Exercise directions: What is the number of lines below that contain the word "navigation"? Respond with that number alone.

Entries taken from a collection:
++++++
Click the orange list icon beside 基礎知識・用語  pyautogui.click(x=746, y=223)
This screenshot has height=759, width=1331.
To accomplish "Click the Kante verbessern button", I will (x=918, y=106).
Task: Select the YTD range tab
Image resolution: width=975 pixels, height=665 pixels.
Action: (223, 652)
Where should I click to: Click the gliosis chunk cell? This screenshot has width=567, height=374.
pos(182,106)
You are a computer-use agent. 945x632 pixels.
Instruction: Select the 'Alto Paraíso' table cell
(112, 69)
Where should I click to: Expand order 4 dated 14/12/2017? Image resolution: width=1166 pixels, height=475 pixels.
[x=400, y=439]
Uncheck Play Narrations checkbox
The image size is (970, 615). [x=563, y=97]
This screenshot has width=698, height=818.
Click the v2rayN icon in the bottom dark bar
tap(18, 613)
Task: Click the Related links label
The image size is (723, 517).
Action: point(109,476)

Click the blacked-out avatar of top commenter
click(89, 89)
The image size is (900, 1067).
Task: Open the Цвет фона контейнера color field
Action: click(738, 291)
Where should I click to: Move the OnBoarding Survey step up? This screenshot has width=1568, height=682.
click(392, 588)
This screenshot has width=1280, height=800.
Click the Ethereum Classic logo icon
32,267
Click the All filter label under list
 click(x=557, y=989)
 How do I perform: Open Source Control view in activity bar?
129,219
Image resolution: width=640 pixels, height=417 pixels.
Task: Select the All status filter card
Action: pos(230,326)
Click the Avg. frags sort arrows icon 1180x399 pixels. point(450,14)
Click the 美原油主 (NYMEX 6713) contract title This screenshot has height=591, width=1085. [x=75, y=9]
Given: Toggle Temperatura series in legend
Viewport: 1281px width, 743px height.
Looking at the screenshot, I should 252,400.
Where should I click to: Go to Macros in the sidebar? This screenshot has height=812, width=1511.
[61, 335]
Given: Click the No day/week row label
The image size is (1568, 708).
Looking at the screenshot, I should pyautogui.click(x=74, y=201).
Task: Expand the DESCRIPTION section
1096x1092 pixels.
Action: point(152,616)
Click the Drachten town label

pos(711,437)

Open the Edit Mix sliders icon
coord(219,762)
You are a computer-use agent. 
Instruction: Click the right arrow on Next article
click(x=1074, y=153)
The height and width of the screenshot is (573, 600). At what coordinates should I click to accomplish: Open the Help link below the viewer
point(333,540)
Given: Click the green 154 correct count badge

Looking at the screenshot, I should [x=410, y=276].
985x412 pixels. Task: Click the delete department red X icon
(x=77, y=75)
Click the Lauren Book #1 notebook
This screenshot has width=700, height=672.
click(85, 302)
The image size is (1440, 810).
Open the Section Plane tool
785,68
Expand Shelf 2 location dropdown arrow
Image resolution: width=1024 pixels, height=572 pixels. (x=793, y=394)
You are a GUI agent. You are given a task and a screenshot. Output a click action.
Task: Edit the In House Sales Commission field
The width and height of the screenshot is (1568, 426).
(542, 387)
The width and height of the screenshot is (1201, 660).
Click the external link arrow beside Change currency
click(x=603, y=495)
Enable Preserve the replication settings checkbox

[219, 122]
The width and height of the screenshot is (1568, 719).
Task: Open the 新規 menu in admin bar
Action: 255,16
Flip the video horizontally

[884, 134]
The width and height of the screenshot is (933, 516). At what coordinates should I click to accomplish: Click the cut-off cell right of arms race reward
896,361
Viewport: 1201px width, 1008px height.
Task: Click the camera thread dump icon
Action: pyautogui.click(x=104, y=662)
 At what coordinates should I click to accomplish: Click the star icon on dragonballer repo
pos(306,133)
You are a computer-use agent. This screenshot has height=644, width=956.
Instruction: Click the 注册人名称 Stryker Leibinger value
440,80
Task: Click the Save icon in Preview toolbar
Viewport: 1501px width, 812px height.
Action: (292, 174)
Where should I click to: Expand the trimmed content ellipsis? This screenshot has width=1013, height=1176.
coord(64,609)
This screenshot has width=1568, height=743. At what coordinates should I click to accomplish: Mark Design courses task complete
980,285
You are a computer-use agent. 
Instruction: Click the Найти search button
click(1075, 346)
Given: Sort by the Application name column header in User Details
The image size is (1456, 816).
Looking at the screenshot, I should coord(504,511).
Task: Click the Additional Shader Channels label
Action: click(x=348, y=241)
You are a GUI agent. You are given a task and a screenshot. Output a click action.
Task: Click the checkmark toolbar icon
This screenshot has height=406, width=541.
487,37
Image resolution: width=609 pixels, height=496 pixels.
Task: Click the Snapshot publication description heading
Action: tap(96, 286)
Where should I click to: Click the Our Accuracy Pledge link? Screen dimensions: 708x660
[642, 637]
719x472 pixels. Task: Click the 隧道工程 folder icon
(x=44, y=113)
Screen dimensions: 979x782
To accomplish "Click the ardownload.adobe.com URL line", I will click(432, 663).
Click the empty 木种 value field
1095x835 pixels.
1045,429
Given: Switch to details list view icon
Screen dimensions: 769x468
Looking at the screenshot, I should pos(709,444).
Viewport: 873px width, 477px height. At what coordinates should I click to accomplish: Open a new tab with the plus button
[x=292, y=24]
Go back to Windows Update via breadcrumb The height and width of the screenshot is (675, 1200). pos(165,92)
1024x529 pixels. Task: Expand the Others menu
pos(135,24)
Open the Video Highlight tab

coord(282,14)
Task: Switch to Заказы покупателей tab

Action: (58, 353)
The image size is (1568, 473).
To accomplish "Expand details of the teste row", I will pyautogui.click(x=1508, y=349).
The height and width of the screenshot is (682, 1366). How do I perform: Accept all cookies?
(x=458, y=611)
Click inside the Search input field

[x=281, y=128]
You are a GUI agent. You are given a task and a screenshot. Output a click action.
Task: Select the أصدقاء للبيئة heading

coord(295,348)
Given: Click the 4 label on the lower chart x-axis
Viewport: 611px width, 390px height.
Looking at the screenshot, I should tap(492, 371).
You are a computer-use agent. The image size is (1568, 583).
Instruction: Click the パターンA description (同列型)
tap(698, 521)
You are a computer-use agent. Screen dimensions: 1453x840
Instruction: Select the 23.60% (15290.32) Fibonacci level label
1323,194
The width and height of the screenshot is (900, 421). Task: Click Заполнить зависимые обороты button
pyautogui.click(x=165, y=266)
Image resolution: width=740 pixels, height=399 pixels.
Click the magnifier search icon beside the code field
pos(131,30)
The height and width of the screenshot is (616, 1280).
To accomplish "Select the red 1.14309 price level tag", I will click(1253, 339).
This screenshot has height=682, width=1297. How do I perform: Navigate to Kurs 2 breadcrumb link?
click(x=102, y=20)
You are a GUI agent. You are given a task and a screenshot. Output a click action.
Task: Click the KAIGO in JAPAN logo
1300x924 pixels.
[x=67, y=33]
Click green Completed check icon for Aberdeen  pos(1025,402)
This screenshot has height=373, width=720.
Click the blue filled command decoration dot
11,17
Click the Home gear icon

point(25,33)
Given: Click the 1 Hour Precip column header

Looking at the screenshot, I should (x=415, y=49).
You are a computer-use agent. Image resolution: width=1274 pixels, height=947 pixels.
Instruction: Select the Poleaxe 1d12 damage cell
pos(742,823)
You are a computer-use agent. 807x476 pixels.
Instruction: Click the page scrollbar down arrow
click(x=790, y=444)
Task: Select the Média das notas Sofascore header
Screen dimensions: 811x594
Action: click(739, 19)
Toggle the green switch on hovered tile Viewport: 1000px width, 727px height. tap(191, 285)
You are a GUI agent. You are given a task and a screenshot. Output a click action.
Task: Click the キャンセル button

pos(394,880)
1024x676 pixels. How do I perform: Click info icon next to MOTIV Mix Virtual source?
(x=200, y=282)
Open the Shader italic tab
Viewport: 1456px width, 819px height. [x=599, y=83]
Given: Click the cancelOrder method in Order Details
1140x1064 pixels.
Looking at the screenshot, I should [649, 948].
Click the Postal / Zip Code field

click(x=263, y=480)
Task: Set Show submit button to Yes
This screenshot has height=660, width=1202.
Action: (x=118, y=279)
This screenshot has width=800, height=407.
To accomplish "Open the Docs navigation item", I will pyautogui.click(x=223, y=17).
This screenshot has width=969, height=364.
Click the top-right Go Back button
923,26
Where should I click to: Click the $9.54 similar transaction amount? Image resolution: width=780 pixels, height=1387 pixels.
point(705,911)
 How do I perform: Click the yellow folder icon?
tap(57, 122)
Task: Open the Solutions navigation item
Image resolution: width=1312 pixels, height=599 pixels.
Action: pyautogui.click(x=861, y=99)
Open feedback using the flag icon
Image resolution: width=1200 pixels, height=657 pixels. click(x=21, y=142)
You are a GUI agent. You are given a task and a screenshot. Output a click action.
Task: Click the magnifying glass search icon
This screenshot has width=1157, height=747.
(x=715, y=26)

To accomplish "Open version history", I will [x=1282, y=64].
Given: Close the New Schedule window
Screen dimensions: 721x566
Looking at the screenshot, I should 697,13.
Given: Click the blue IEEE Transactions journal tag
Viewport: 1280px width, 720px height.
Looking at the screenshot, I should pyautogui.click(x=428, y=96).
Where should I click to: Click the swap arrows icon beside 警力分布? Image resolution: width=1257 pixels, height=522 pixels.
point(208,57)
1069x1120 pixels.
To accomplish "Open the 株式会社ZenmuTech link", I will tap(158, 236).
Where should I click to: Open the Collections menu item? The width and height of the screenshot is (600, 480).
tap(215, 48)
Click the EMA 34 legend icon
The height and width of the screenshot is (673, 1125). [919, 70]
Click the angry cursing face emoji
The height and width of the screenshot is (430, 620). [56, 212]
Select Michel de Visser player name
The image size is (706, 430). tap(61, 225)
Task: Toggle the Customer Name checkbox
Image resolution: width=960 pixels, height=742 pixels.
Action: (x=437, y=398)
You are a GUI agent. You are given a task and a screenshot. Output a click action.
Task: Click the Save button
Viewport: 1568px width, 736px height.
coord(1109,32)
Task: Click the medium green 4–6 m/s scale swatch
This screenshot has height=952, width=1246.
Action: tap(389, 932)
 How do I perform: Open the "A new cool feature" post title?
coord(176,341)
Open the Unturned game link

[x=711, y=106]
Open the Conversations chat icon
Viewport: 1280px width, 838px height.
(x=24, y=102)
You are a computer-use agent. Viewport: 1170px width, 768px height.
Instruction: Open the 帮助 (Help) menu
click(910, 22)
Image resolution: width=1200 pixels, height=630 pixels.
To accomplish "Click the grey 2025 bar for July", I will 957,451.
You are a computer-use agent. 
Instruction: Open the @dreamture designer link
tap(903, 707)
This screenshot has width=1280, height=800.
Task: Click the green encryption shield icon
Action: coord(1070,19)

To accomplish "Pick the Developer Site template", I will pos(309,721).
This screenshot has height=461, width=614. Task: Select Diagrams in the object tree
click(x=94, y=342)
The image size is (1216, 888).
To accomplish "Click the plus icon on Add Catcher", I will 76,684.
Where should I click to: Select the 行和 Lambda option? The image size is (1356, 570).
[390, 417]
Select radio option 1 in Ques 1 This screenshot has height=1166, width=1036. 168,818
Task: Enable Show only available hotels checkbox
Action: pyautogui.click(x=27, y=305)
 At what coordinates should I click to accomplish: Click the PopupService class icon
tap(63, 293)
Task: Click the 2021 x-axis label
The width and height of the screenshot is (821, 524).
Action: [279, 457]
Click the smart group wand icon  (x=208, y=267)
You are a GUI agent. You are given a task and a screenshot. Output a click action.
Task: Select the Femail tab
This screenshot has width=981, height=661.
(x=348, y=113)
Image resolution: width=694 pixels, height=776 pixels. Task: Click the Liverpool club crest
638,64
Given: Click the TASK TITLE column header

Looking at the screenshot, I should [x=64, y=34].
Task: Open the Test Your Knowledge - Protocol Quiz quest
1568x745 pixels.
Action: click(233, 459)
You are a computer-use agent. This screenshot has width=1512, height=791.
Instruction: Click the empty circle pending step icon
++++++
Task solution: 2